» **Exercise instructions**: Count the lines in the rows below that contain the string "menu" with matching case, and give only the number.

» **Target pointing data**:
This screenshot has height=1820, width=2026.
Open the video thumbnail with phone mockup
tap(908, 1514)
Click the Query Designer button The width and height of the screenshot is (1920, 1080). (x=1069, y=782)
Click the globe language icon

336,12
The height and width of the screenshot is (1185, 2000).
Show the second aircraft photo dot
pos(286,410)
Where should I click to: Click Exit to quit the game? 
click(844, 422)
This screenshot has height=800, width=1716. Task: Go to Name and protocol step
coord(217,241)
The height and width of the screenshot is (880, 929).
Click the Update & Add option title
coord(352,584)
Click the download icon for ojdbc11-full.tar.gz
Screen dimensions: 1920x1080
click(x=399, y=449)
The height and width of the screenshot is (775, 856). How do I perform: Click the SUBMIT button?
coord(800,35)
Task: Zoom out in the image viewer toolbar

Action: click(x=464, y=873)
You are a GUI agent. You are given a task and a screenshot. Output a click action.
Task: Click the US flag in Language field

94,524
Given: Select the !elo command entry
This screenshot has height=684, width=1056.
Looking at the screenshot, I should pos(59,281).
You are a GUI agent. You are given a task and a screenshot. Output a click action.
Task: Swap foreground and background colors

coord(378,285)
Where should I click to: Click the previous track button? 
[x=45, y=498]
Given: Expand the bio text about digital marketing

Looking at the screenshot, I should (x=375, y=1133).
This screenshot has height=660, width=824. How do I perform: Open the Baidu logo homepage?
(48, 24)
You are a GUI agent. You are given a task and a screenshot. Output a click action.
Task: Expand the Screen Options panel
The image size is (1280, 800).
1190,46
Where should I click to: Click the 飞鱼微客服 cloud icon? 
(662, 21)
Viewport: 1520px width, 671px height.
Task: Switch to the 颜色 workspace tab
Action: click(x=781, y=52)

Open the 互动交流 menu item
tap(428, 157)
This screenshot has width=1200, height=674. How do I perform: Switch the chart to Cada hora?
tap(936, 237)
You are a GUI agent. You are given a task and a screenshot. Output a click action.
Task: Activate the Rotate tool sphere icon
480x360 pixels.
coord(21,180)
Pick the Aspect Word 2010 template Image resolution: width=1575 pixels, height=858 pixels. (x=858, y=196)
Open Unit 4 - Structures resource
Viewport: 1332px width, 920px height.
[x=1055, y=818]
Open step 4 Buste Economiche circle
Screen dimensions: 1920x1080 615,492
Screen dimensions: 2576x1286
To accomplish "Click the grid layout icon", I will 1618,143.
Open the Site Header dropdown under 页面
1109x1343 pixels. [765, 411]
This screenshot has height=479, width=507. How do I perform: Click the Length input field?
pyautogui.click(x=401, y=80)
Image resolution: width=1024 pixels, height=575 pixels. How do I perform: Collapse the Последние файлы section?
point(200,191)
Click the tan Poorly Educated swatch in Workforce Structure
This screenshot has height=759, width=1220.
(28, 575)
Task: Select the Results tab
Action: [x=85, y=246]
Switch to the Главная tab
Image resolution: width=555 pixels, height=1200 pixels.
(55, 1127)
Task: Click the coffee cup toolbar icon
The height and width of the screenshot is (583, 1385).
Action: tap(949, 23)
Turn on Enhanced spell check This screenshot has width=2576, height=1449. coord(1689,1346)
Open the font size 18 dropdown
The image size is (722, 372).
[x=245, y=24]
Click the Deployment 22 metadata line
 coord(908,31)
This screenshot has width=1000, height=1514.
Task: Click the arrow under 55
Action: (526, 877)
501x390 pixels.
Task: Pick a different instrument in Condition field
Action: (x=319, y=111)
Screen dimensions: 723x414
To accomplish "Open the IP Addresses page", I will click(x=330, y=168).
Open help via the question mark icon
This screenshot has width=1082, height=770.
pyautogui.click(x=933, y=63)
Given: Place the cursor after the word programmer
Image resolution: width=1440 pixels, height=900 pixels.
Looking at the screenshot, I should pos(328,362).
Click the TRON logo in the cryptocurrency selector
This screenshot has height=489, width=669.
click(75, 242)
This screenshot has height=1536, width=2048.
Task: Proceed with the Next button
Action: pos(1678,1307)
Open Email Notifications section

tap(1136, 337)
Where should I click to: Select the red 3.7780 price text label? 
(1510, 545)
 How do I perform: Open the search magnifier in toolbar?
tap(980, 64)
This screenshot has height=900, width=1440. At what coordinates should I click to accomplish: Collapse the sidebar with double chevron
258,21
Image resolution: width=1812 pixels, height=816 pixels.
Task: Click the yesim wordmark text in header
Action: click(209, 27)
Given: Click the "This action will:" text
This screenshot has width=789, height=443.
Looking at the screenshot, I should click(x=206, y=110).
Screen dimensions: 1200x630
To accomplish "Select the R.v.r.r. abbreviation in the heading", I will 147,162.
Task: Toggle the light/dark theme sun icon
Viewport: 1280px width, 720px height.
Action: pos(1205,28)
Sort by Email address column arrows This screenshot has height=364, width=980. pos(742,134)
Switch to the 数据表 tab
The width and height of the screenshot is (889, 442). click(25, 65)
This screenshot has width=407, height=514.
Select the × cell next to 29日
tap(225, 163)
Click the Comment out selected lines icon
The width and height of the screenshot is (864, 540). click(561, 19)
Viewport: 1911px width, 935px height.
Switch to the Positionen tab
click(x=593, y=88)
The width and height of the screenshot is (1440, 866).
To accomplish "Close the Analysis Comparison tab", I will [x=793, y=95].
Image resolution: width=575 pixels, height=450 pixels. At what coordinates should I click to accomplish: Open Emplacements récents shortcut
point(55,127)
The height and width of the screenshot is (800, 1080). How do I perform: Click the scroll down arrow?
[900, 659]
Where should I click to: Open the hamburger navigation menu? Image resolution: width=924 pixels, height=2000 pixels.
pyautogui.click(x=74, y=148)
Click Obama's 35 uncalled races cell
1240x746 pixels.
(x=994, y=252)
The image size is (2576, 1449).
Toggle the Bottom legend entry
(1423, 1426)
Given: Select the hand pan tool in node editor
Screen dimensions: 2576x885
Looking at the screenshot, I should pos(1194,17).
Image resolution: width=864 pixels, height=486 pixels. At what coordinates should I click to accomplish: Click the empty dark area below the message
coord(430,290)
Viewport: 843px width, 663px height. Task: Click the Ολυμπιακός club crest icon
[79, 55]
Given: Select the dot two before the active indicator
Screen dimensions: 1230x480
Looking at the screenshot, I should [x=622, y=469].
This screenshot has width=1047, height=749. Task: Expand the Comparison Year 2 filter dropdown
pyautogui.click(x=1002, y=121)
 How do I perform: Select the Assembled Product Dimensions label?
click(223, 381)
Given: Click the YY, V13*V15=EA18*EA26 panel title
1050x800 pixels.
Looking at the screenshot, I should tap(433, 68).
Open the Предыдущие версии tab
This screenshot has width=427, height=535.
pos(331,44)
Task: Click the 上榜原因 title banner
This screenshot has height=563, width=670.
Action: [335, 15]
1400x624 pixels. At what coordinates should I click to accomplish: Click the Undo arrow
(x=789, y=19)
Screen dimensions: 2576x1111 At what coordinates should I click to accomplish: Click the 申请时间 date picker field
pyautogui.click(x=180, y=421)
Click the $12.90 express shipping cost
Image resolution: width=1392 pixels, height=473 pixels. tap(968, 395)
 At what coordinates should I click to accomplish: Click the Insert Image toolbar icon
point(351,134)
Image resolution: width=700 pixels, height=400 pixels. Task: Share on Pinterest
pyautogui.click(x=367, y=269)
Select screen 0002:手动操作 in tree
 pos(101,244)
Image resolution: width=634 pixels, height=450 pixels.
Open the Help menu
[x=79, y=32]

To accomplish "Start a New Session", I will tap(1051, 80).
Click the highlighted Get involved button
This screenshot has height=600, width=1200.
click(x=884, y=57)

» **Task answer**: 3